Creo que no os lo he dicho, pero estoy haciendo un curso de guion. Realmente, cuando estéis leyendo esto, habré acabado. Lo hago por gusto, no es que ahora, a mi edad, me quiera dedicar a hacer guiones de series y pelis. Me daría mucha pereza venderlos, presentarlos y todo eso que ya sabemos que hay que hacer.
Lo mejor que tiene hacer estos cursos, a mi juicio, es rodearse de gente tan apasionada por el cine. Verdaderos expertos y verdaderas expertas, cinéfilos, coleccionistas que te dejan a la altura del betún en según qué momento.
¿No os ha pasado alguna vez que se da por hecho que habéis visto una cosa y si no la habéis visto quedáis como un bulto con ojos más o menos? Sí, esa sensación de haber estado en una cueva durante toda tu vida porque no has visto Ciudadano Kane en versión original o, simplemente, porque no habéis visto El Padrino.
¿Qué hacéis en esas ocasiones? Yo, directamente, miento.
INT. AULA UNIVERSITARIA – DÍA
Un aula típica de universidad de mediados de los 2000, con las dos primeras filas llenas de alumnos, pero el resto vacía. ROCÍO (35-40) es pelirroja y elegantemente moderna. Es la profesora y explica algo a las dos filas de alumnos.
ROCÍO
Os voy a poner el plano secuencia más admirado de todos los tiempos. Es de Orson Welles, de la peli Sed de mal. ¿La habéis visto?
El alumnado responde con un sí rotundo al unísono mientras murmura entre sí.
DE REPENTE Rocío mira a Iván (47), uno de los alumnos, directamente con cara clarísima de preguntarle a él.
ROCÍO
¿Iván, tú la has visto?
IVÁN
Por supuesto. Es esa en la que dos personas van caminando y pasan cosas alrededor ¿verdad?

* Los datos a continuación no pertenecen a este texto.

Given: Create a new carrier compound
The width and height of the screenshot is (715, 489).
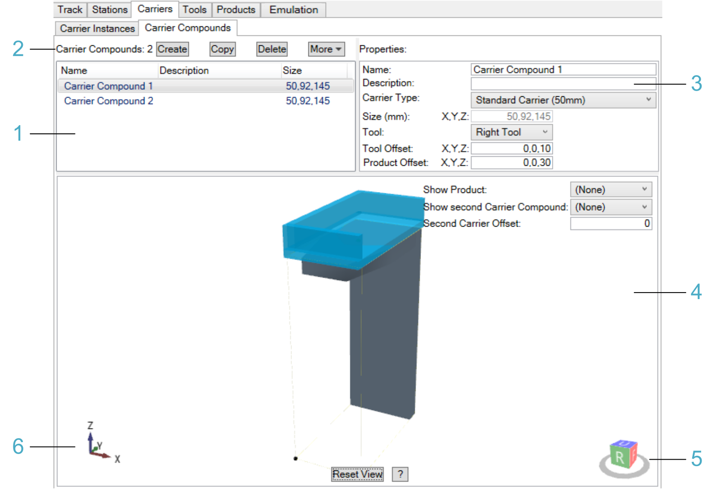Looking at the screenshot, I should (x=172, y=49).
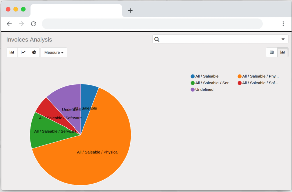Reload the browser page

[34, 24]
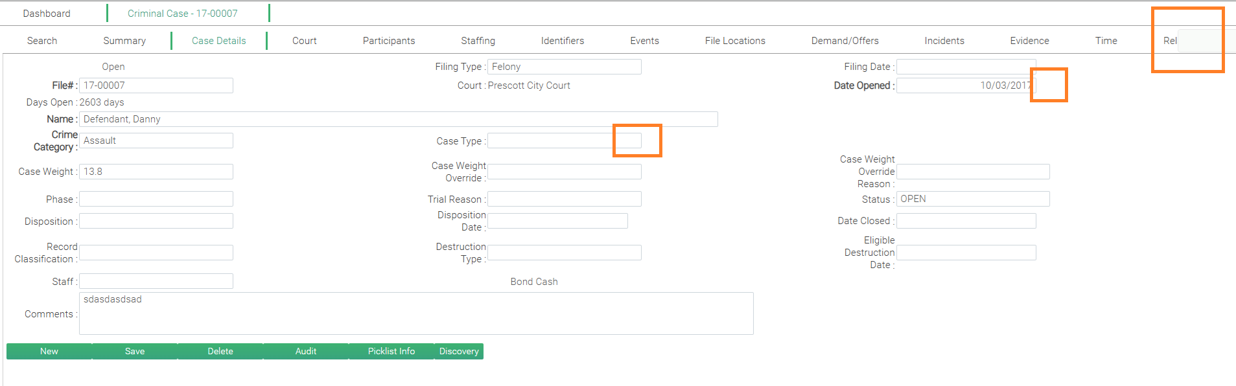Select the Demand/Offers tab
Image resolution: width=1236 pixels, height=386 pixels.
pos(845,41)

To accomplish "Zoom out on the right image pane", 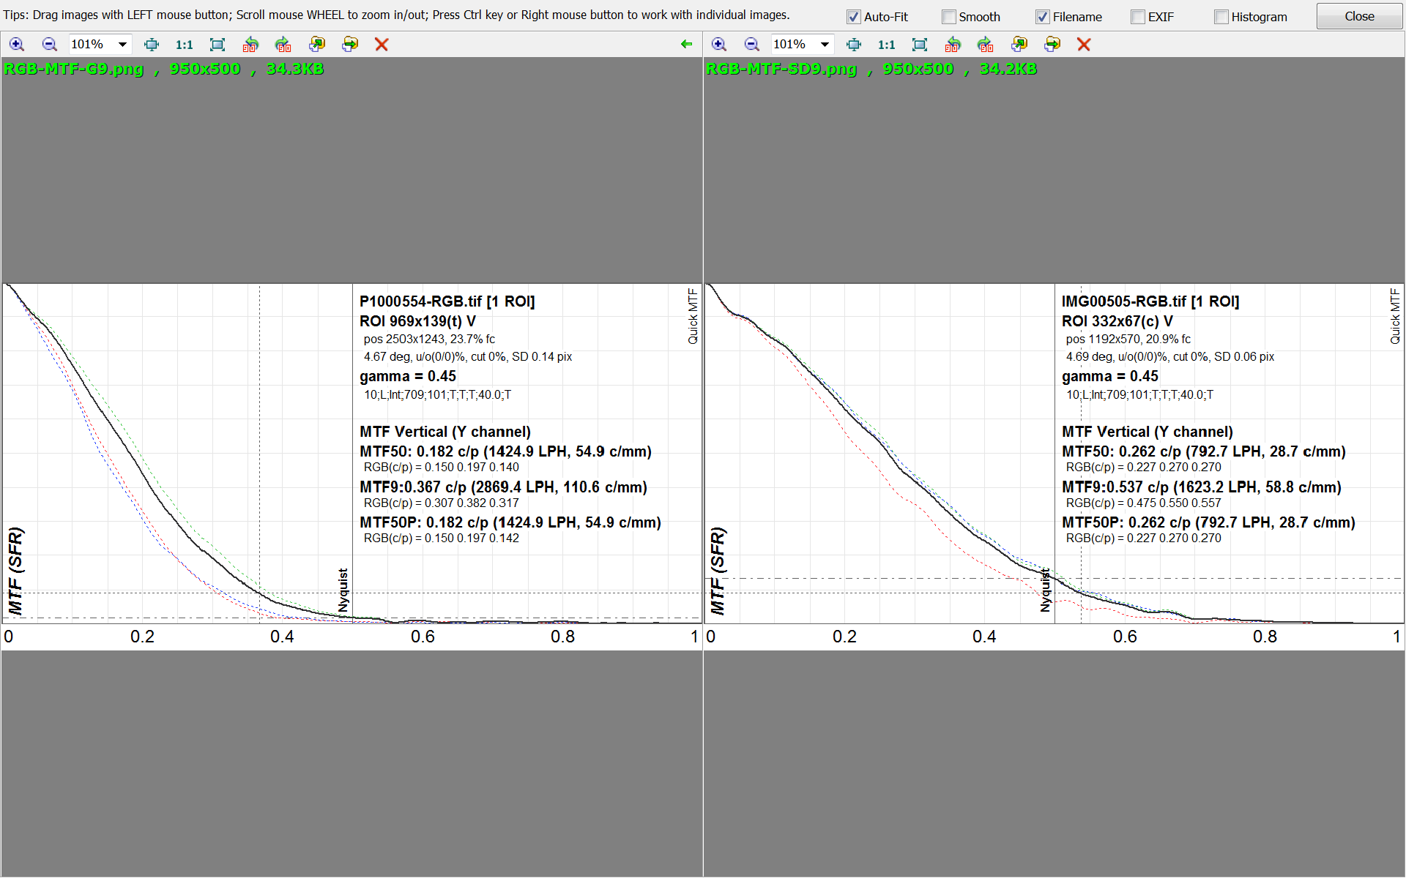I will pos(751,45).
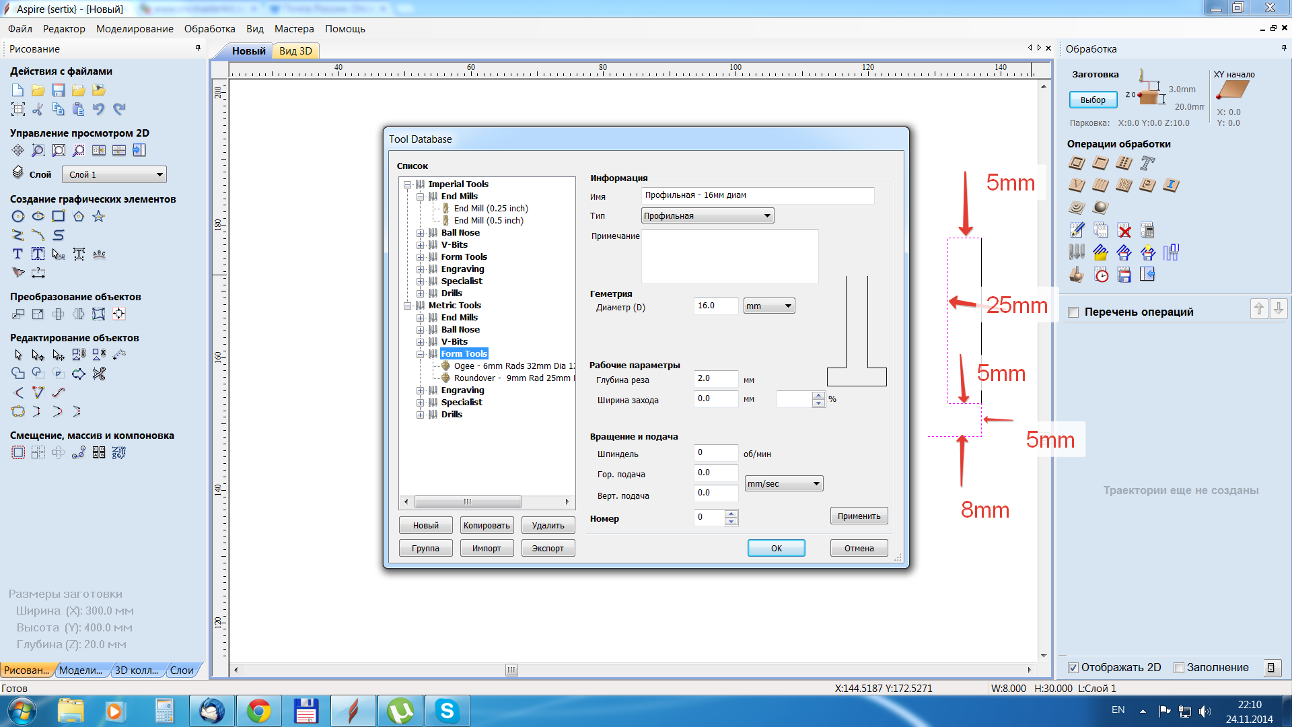Click the toolpath timing clock icon

click(x=1102, y=275)
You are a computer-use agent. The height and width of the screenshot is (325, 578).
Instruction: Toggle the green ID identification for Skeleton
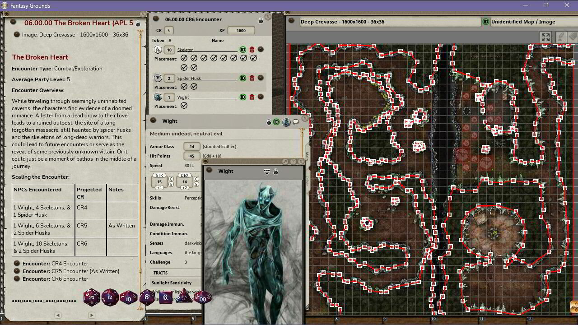pos(242,49)
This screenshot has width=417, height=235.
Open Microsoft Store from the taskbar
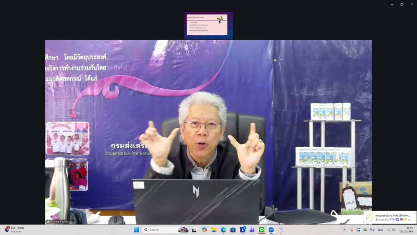click(233, 230)
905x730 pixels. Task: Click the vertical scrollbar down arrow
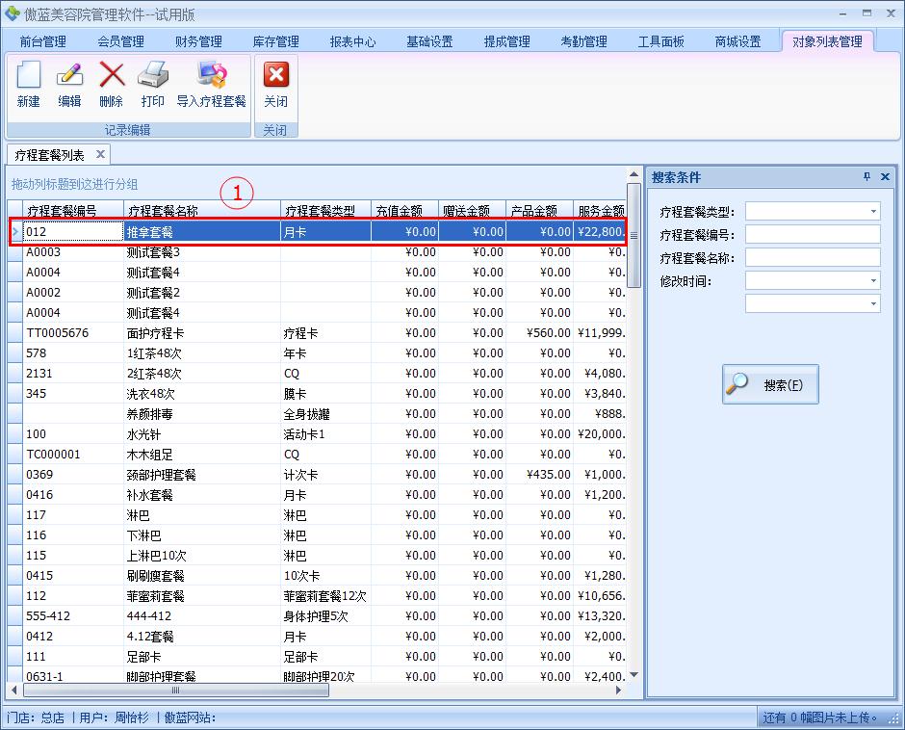633,676
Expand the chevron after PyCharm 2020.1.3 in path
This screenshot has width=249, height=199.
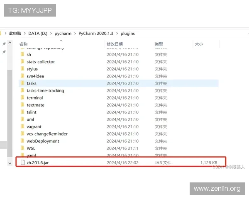coord(117,34)
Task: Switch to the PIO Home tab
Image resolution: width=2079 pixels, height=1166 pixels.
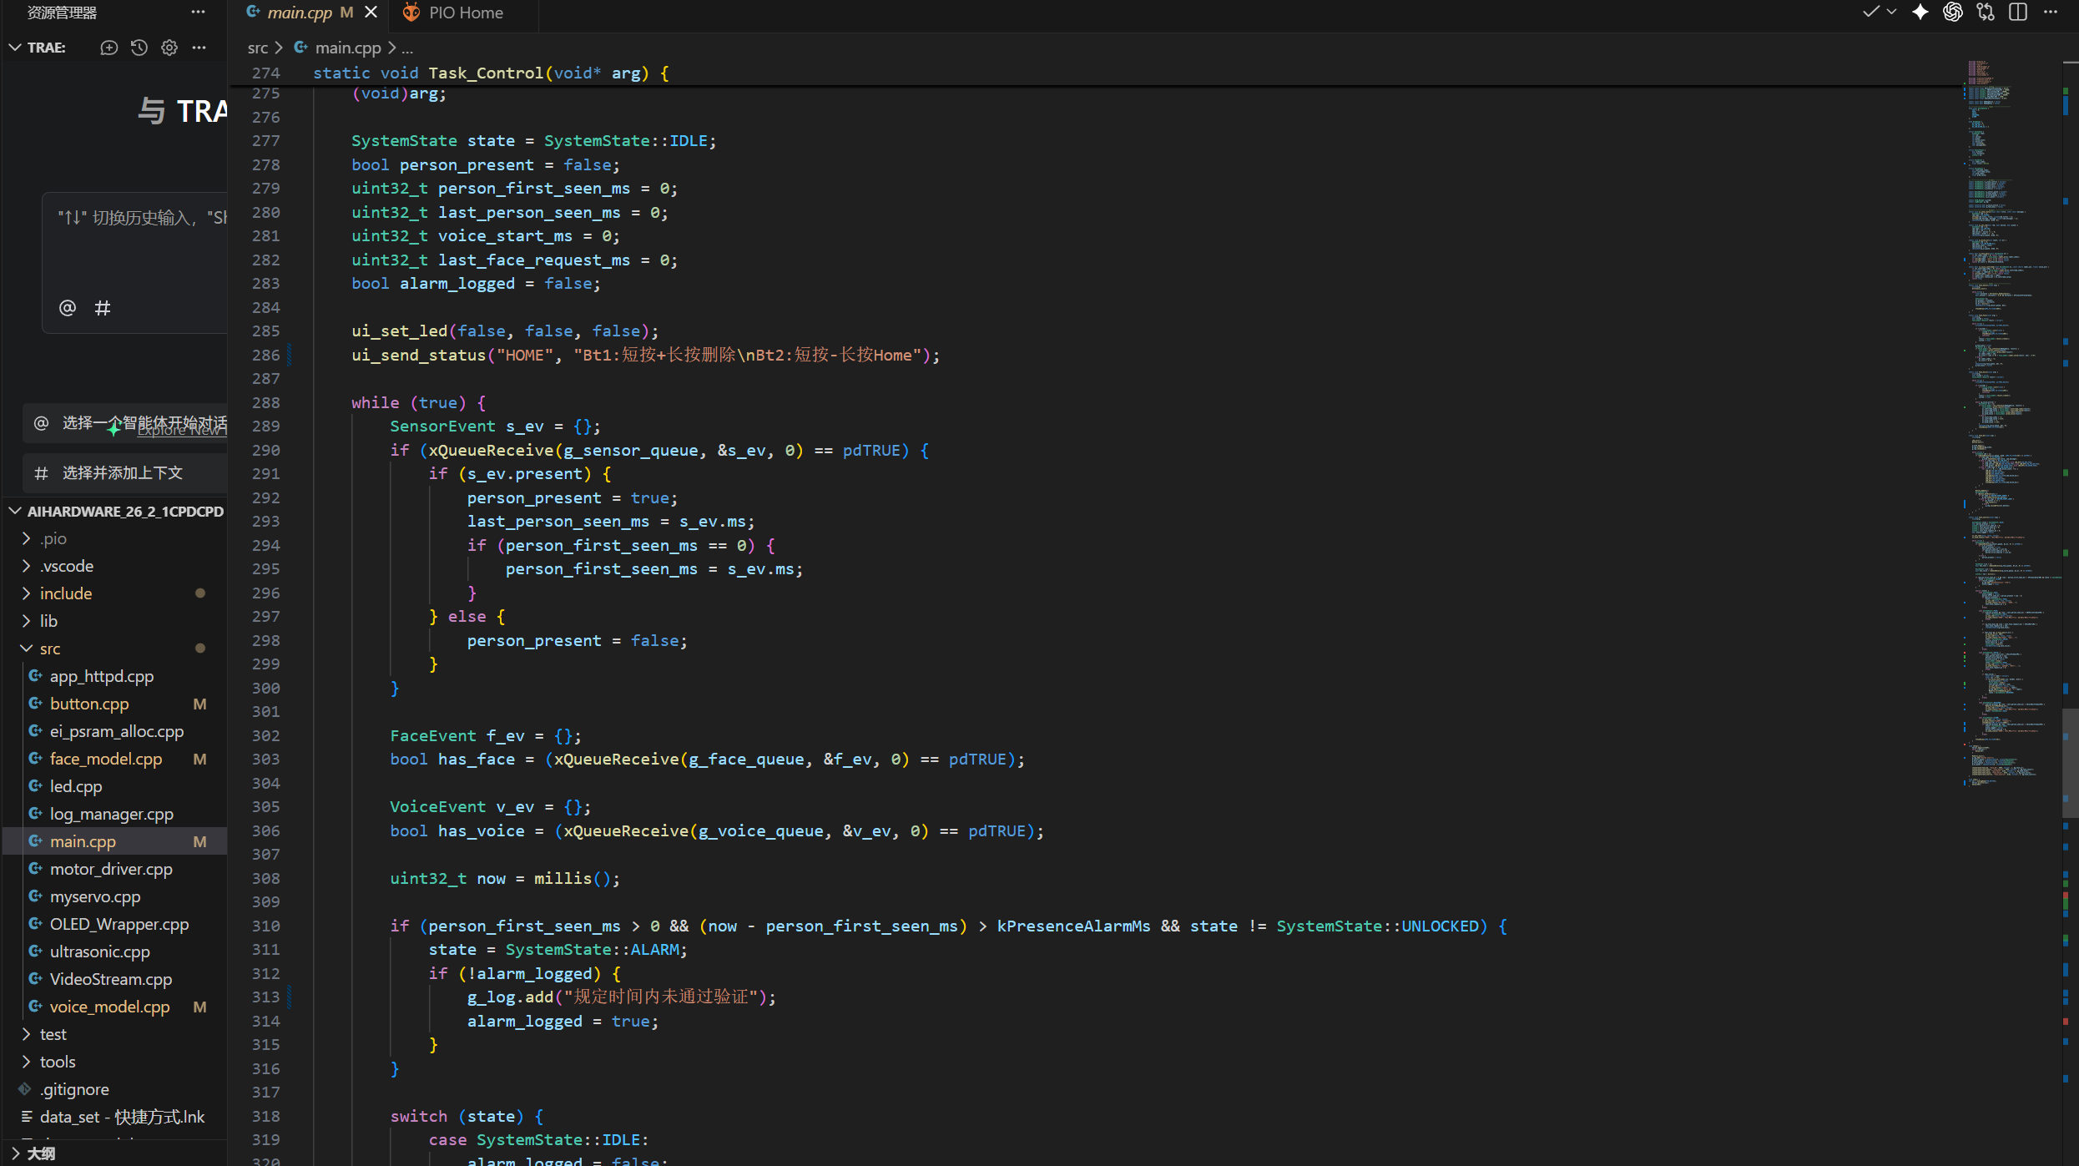Action: (x=465, y=13)

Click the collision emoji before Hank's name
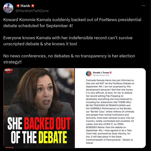tap(18, 6)
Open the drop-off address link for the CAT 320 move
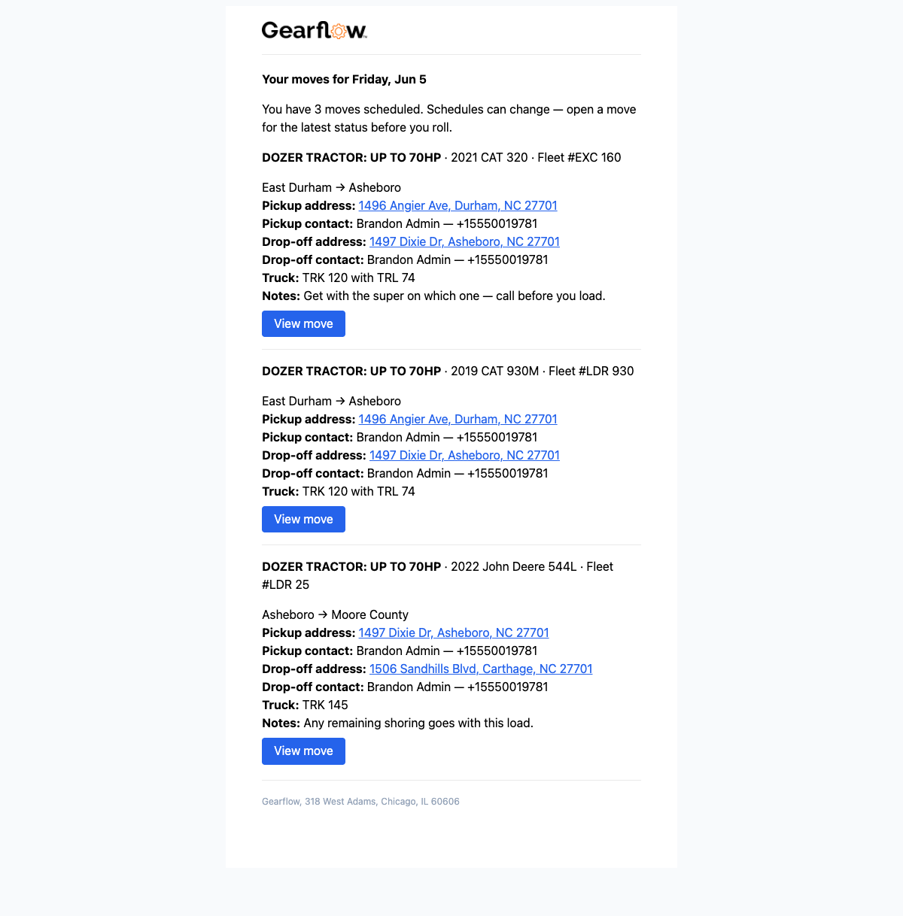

Rocío se ha dado cuenta de que Iván está saliendo del paso, pone cara de ‘a mí no me engañas’ pero no quiere hacerlo pasar un mal rato y desvía la conversación.
Con la mano alzada pero sin esperar a que le den la palabra, OTRO ALUMNO muestra sus ganas de comentar.
OTRO ALUMNO
Es como en aquella peli del 32 en la que el prota camina rápidamente porque va a pasar un tren.
Ahora es la clase entera la que no sabe de qué va lo que está diciendo, pero igualmente, asiente y dice un sí, menos unísono que el anterior. Se nota que no tiene ni idea nadie.
La profesora ríe disimuladamente y cambia de tema.
ROCÍO
¡Venga! ¡Seguimos! Que en vez de en una clase, parece que estamos jugando al Trivial.
FIN
No podéis no reconocer que esto os ha pasado alguna vez, no solo con el cine, pero sobre todo con el cine. El Padrino, Ciudadano Kane y otras tantas pelis que más de uno no habéis visto y os sonrojáis al reconocerlo.
Yo, miento, porque soy así de tonto, pero vosotros y vosotras podéis reconocerlo. Levantad la voz y reconoced que no hace falta ser erudito para amar las cosas. O, si no, replicad con vuestros saberes. Si os dicen: “¿Recuerdas el contrapicado de la secuencia 3 del montaje del director de Reservoir Dogs?”, pues le decís: “¡No! En absoluto. ¿Y tú recuerdas el segundo nombre de Chandler de Friends? ¿O te acuerdas de quién falló el último penalti de España en la tanda contra Corea en su Mundial?”
Bueno, estas cosas yo tampoco las sé, pero ahí quedan, por si acaso.